Central Falls Reciever: State Appointee, Not Woonsocket, Decides Bankruptcy

Judge Robert G. Flanders outlines route to Chapter 9 filing, pros and cons.


If Woonsocket winds up in bankruptcy, it will be the decision of a state-appointed reciever, Judge Robert G. Flanders said at the Elks Lodge at 380 Social St. Thursday night.

Flanders spoke to a crowd of about 70 people at the invitation of taxpayer advocacy group Woonsocket Taxpayer's Coalition. City Council members John Ward, Dan Gendron, Albert Brien and Robert Moreau also attended.

Flanders, an attorney and former associate judge with the RI Supreme Court for eight years, was appointed by Gov. Lincoln Chaffee as reciever for Central Falls in 2011 and is guiding that city through Chapter 9 bankruptcy, said he was not speaking as a representative of the state, only as someone who knows the laws governing recievership and bankruptcy for cities and towns. Also, "I'm not here to advocate for a particular path ahead," he said.

It will be a state appointed reciever who decides whether Woonsocket will go into bankruptcy, Flanders said, not the city itself.
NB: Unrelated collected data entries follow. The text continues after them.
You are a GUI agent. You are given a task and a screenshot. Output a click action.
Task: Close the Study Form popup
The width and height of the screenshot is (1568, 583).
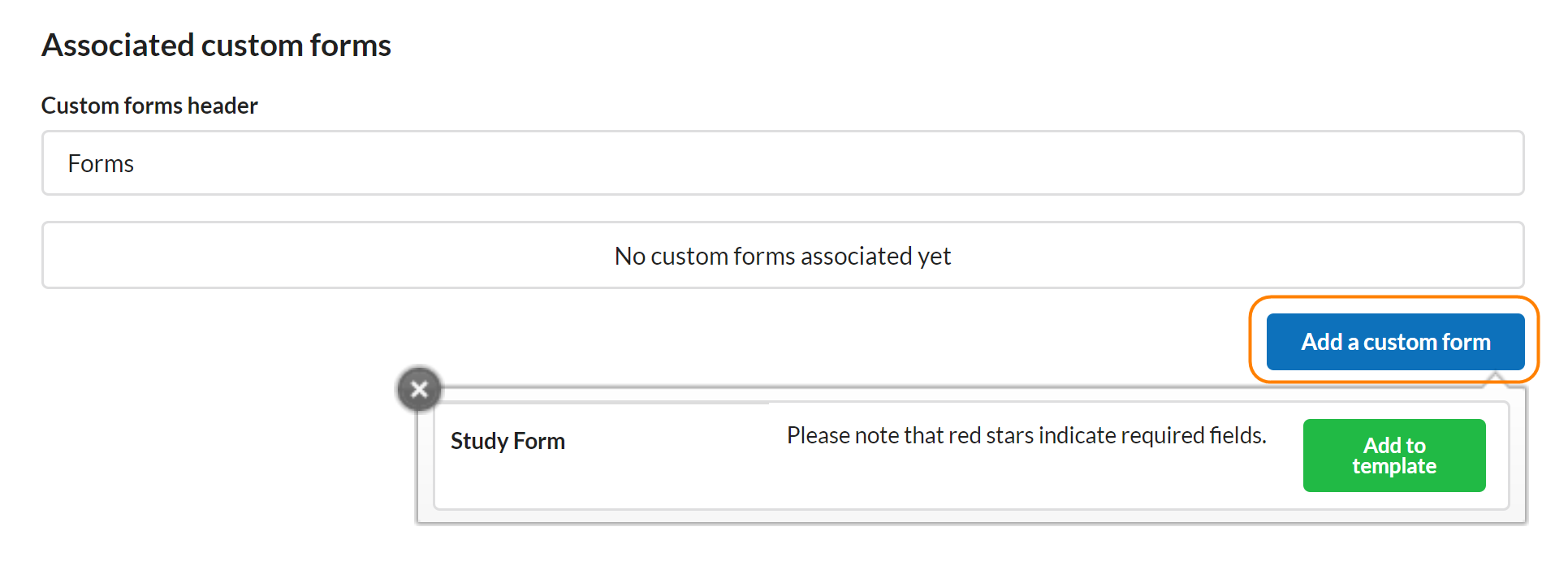click(x=419, y=390)
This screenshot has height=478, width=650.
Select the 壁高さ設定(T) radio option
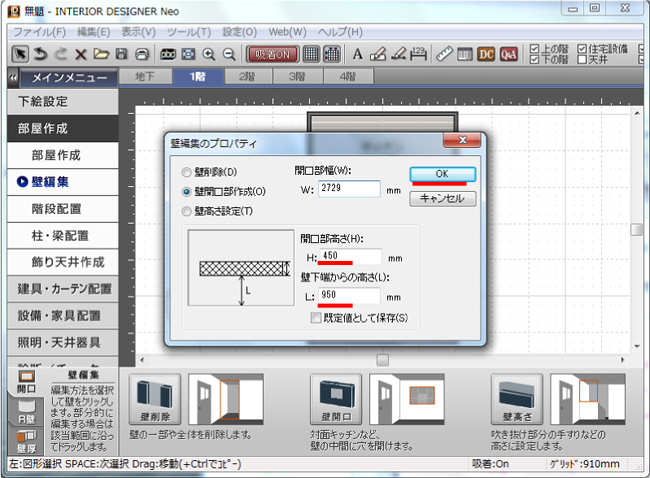click(185, 211)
Under the Fiscal Stability Act, Flanders said, two big criteria the state considers before intervening in a city's management are a drop in its bond rating, and an inability to balance its budget. He said there are about 20 cities in the state that would qualify.
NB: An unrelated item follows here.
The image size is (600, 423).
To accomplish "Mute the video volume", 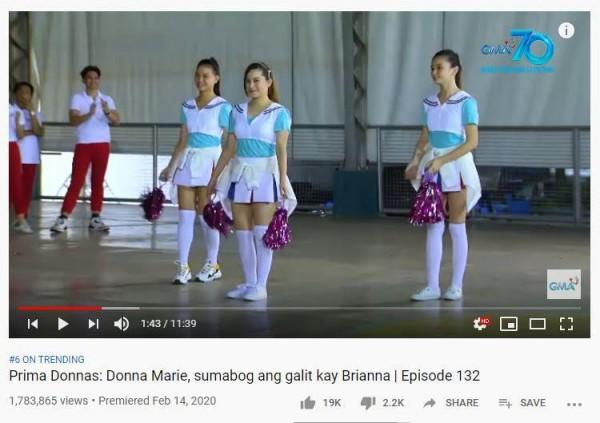I will [x=122, y=324].
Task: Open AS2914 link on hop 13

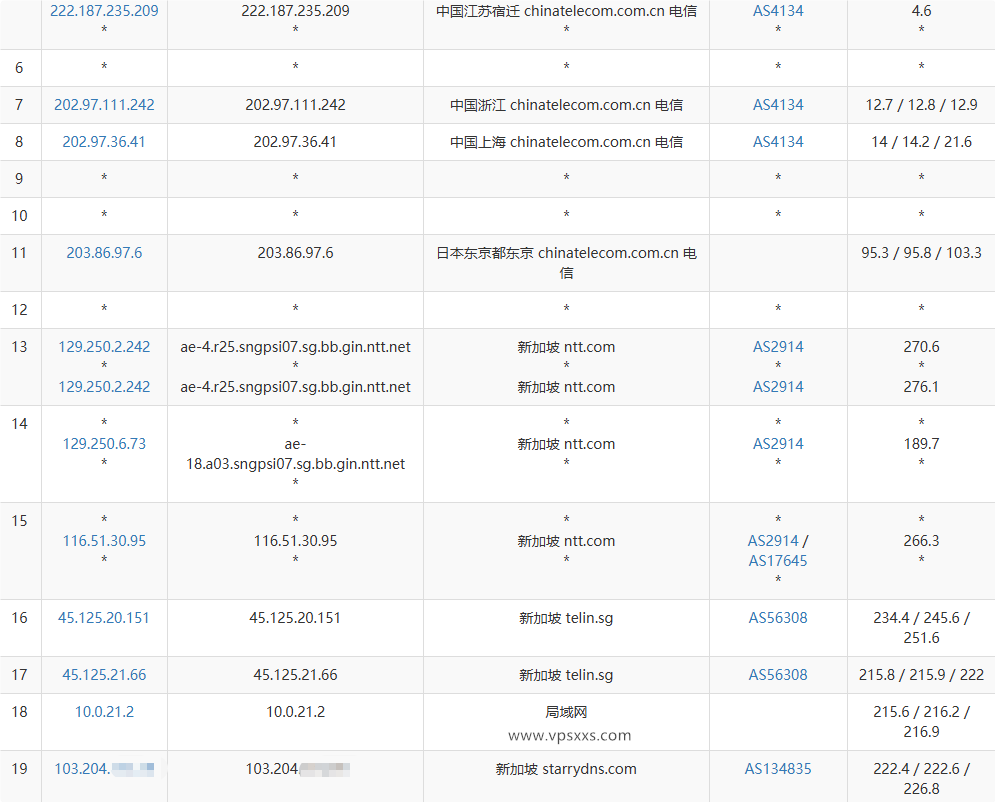Action: pyautogui.click(x=778, y=346)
Once the state has decided to intervene, there are three levels of oversight: A fiscal overseer, a budget commission, or, "Most intrusive of all, is a reciever," Flanders said.

Rosemary Gallogly, the state's director of revenue, acts as the gatekeeper for this process, he said. A city or town can ask for intervention with an overseer, commission or receiver, but the state needs to approve it first.

"Until or unless the state decides that it's appropriate for some sort of  state intervention, the city or town is left to its own devices to try to work its way through," Flanders said.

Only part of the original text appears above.